Hospice Earth: Part 3, The three-hundred Hitler holocaust

July 2nd, 2008

(Author: G.
Creative Commons: attribution and share-alike.)

(If you haven’t read Parts 1 - 2 yet, please do so first; the series will make more sense in chronological order.)

Today humanity numbers at about 6.6 billion, with an overall “ecological footprint” of 1.2, meaning that we are using the resource output equivalent to that of 1.2 Earths, a 20% “budget deficit” that cannot and will not continue. The nature of cumulative deficits is that they must be repaid with drastic cutbacks later. Overspend a little over a long while, and when the day of reckoning comes, the bottom line is a real shocker.
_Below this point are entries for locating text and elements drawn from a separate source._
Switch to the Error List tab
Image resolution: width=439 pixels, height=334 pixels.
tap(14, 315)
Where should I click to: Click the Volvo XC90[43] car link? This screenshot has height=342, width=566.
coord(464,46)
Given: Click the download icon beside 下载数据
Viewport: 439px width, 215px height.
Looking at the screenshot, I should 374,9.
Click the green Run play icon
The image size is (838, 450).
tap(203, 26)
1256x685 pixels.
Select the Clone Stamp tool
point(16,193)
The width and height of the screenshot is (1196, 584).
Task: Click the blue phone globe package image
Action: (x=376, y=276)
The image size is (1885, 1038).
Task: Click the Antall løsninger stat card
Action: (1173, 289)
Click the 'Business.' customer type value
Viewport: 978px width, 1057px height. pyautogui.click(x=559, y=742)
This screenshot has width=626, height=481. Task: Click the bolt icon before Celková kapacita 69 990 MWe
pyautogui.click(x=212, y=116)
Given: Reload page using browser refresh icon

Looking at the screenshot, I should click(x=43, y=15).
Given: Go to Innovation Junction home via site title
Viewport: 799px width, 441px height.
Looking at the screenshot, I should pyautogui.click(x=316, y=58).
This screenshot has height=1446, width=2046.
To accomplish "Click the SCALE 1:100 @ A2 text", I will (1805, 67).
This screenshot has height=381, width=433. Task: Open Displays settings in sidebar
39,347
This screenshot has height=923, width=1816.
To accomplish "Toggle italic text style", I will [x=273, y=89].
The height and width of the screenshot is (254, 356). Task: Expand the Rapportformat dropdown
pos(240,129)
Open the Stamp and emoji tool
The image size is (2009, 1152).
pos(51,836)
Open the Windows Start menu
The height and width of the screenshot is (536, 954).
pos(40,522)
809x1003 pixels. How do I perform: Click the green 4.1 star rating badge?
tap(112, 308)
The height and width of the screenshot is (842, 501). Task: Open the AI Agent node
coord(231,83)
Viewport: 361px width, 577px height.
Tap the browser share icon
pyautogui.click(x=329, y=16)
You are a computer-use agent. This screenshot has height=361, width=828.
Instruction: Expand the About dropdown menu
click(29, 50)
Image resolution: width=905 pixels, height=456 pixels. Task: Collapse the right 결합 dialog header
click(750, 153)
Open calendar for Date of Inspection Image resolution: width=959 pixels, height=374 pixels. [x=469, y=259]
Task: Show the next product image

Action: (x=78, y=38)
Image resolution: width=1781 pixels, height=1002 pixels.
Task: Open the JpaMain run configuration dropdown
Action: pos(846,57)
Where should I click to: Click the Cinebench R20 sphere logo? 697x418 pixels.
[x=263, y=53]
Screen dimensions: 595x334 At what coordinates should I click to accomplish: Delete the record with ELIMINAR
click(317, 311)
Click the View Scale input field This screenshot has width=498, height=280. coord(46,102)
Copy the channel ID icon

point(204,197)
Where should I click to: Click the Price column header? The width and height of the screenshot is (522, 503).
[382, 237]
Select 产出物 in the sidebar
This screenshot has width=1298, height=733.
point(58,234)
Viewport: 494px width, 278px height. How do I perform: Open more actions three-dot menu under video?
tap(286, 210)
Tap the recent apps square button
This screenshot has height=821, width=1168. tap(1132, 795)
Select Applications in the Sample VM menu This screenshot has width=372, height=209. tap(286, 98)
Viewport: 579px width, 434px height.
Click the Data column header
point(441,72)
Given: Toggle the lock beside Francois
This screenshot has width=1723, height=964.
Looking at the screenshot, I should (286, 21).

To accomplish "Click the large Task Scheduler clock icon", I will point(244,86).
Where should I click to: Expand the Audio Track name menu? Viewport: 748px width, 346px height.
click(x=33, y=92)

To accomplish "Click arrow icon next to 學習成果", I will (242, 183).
The sustainable population level with the present distribution of standards of living is about 5.5 billion humans, and at a more acceptable standard of living for all, is 4 billion humans or fewer. According to United Nations figures we are headed toward 9 billion. As I said before, we aren’t going to make it to nine billion. One way or another the numbers will come back into balance during the course of this century and the next.

We could do it voluntarily: with legal and educational equality for women worldwide, with family planning education, with unlimited access to all means of contraception, with R&D into new and better methods of contraception, and with economic incentives such as tax policies and market measures.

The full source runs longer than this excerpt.